Разделение онтологической и семиотической реальностей позволяет А. Соломонику выходить из тупиков, в которые попадает мышление, не отличающее правила освоения знаков в онтологии от правил освоения знаков в семиотике. Давние и новые парадоксы Зенона, Рассела, Бергсона, кажущиеся неприступными с точки зрения логического позитивизма, лишаются смысла, если анализировать их методом разделения реальностей.
Рассмотрим для примера парадокс Б. Рассела, который он сформулировал в статье «Почему я не христианин» в виде вопроса: «Может ли Бог создать камень, который не сможет поднять?». Здесь использованы понятия из онтологической реальности: мочь, создать, камень, поднять и понятие Бога, которому теологически приписывается свойство всемогущества. Но отсутствующее в онтологии, что позволяет отнести его только к семиотической реальности. Соединение понятий из двух реальностей в вопросе делает ответ невозможным. Из невозможности ответа логически следует недействительность вопроса» [10].
Я предпочитаю продемонстрировать тот же самый тезис на известной апории Зенона об Ахиллесе и черепахе, поскольку еще в 2004 году я подробно рассмотрел этот вопрос в своей книге «Позитивная семиотика». Зенон был древнегреческим философом, жившим на рубеже V и IV веков до н. э.

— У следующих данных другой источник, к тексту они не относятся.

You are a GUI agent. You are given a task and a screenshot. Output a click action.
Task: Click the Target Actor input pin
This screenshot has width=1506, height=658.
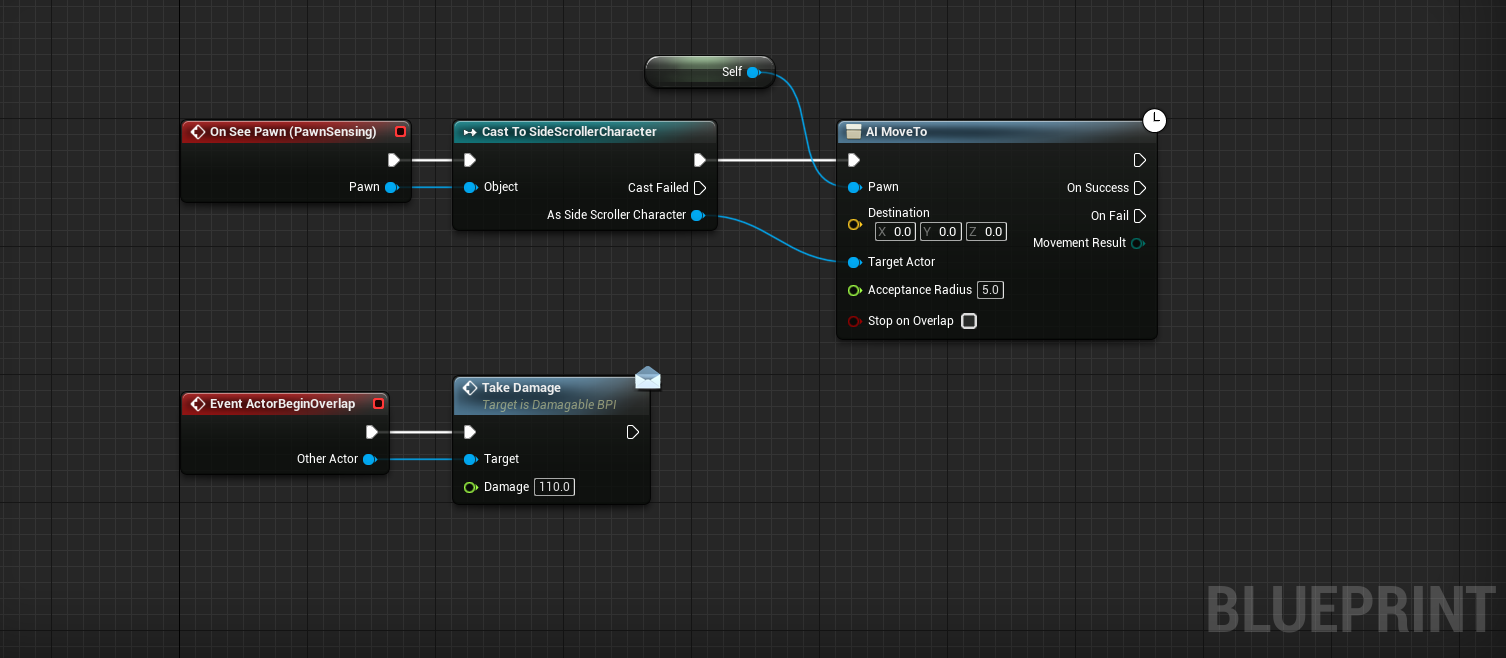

Он отстаивал принципы Парменида, считавшего мир вокруг нас неподвижным и неизменяемым. То, что мы наблюдаем обратное, трактовалось им как ложные показания наших органов чувств. Чтобы доказать, насколько наши чувства ошибаются, он придумал несколько парадоксов, которые, якобы, неопровержимым образом показывали, что человеческие ощущения – дело ненадежное. Самым известным из них был парадокс об Ахиллесе и черепахе, о котором философы спорили более двух тысяч лет. Приведу этот парадокс в собственном изложении.
Согласно условиям апории, Ахиллес давал временную фору черепахе, которую пускал в путь раньше себя, а затем начинал догонять. Схема рассуждений была логически безупречной. Допустим, за энное время Ахиллес покрывал половину пути между собой и черепахой, но за это же время и черепаха успевала проползти какой-то отрезок. За следующий период времени Ахиллес снова покрывал половину пути, и расстояние между ним и соперницей сокращалось. Но все же черепаха и тогда проходила какое-то расстояние. И так могло продолжаться бесконечно, так что в соответствие с такой логикой, Ахиллес никогда не догонял черепаху. Всегда между ними оставался некий не пройденный отрезок, который все время сокращался, но все же оставался, хотя бы и выраженный в бесконечно малых величинах.

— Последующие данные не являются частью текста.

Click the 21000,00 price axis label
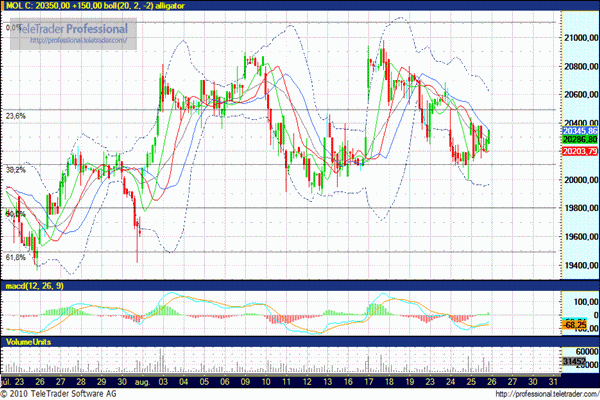600x400 pixels. pyautogui.click(x=579, y=38)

Это противоречит всему нашему практическому опыту, но логическое несоответствие удерживает Ахиллеса – хоть на йоту – а все же позади неторопливой черепахи. И не помогли греческому герою тысячи страниц, написанных за двадцать пять веков учеными мужами… Где же выход? Да просто следует согласиться, что сама постановка проблемы некорректна. По представленной Зеноном семиотической схеме решение было проведено абсолютно правильно, поскольку оно следовало логически непротиворечивым построениям. По логике же онтологической реальности оно неверно, поскольку там и сама логика иная. А для решения парадокса надо просто предложить другую знаковую систему, которая бы легко разрешила все эти противоречия. Таких семиотических схем можно найти сколько угодно; и все они решаются на арифметическом либо на примитивном алгебраическом уровне, доступном для учащихся средней школы. Я не буду приводить здесь свой путь решения, это займет много места – вы можете прочитать о нем в моей книге [11].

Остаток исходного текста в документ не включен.